TO DO: In the records below, find the line holding "Task: Focus the Type to search field" and the line holding "Click the Product Dashboard logo icon". Set down both, with every line between them, exactly.

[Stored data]
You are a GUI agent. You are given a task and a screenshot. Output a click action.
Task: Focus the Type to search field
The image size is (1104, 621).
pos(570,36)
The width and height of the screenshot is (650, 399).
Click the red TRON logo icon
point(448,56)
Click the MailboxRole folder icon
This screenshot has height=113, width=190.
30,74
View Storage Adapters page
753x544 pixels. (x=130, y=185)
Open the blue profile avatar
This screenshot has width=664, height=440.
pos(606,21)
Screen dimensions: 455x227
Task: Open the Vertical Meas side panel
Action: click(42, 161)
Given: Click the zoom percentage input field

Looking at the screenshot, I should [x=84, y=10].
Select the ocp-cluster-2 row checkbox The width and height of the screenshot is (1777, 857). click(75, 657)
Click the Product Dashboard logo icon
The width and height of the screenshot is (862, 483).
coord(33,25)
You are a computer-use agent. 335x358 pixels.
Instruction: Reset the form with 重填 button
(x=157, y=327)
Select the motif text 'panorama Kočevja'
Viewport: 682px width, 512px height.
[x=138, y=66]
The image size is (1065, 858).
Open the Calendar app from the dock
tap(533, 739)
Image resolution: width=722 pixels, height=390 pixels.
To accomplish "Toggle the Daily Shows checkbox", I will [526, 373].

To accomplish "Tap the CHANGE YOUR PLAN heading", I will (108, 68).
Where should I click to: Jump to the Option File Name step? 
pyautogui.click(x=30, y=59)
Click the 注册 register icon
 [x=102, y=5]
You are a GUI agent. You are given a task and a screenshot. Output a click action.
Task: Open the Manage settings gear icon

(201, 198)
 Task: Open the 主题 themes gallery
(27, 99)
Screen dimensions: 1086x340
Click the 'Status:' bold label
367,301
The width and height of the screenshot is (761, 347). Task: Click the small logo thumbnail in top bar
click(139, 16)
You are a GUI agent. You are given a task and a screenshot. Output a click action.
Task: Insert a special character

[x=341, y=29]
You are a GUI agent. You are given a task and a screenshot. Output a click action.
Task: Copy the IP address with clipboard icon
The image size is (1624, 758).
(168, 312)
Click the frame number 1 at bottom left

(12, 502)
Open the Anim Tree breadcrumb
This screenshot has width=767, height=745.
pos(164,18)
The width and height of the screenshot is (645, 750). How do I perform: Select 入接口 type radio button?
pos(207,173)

REPLY TO THE TASK:
Task: Focus the Type to search field
The image size is (1104, 621).
pos(570,36)
The width and height of the screenshot is (650, 399).
Click the red TRON logo icon
point(448,56)
Click the MailboxRole folder icon
This screenshot has height=113, width=190.
30,74
View Storage Adapters page
753x544 pixels. (x=130, y=185)
Open the blue profile avatar
This screenshot has width=664, height=440.
pos(606,21)
Screen dimensions: 455x227
Task: Open the Vertical Meas side panel
Action: click(42, 161)
Given: Click the zoom percentage input field

Looking at the screenshot, I should [x=84, y=10].
Select the ocp-cluster-2 row checkbox The width and height of the screenshot is (1777, 857). click(75, 657)
Click the Product Dashboard logo icon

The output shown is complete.